*By the way, tonight confirmed that the hardest part of every day for a while will be dinner time. Our baby girl now wants to feed herself, and we want her to learn how. That means food on the floor. Our little girl often tries everything but gets bored and restless quickly. Our son won't even start eating until 20 minutes into dinner, which means that by the time "the kitchen closes," he's missed out on whatever incentive was predicated upon finishing dinner--tonight it was riding bikes outside. Interestingly, he threw a bit of a tantrum, only to be found a minute later playing on the couch and singing happily, "Shew fly, don't bother me." It seems like we have to mentally and emotionally prepare ourselves all day for this moment. It makes bath time and bed time seem like a breeze. I guess the only good side to all this is that my wife makes delicious food, and I get to eat what they leave on their plates.
Monday, May 2, 2011
Going Off Script, etc.
Another night of putting the kids to bed myself. My brilliant wife prefers to go shopping at night without the kids. Knowing what she goes through taking the kids shopping with her, I can't blame her a bit. Logistics get tricky, however, because although I can read to all of them together, I have to put them all to bed separately and with a different routine. The baby needs a bottle, the toddler needs to go potty first, and our little boy says his own prayers with us next to him. The trickiest thing is the bottle--I can't feed the baby while I'm reading, and I can't make the other two kids wait for books while I'm feeding the baby. So I tried to improvise.

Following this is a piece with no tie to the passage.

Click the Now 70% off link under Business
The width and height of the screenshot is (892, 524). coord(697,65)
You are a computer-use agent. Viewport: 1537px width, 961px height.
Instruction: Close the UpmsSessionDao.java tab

After reading books to all of them, I tried to entertain the older two with silly songs while feeding the baby. To my surprise, it worked. I think part of the reason was that I was willing to move "off script" and play along with them by making up words and sounds that don't belong in the song. We got plenty of laughs, though I had to tolerate a few wrestling matches and other silliness. Knowing my ability to get frustrated when things aren't exactly as I want them, I feel a true sense of accomplishment when I have to put the kids to bed by myself and they go down with smiles on their faces.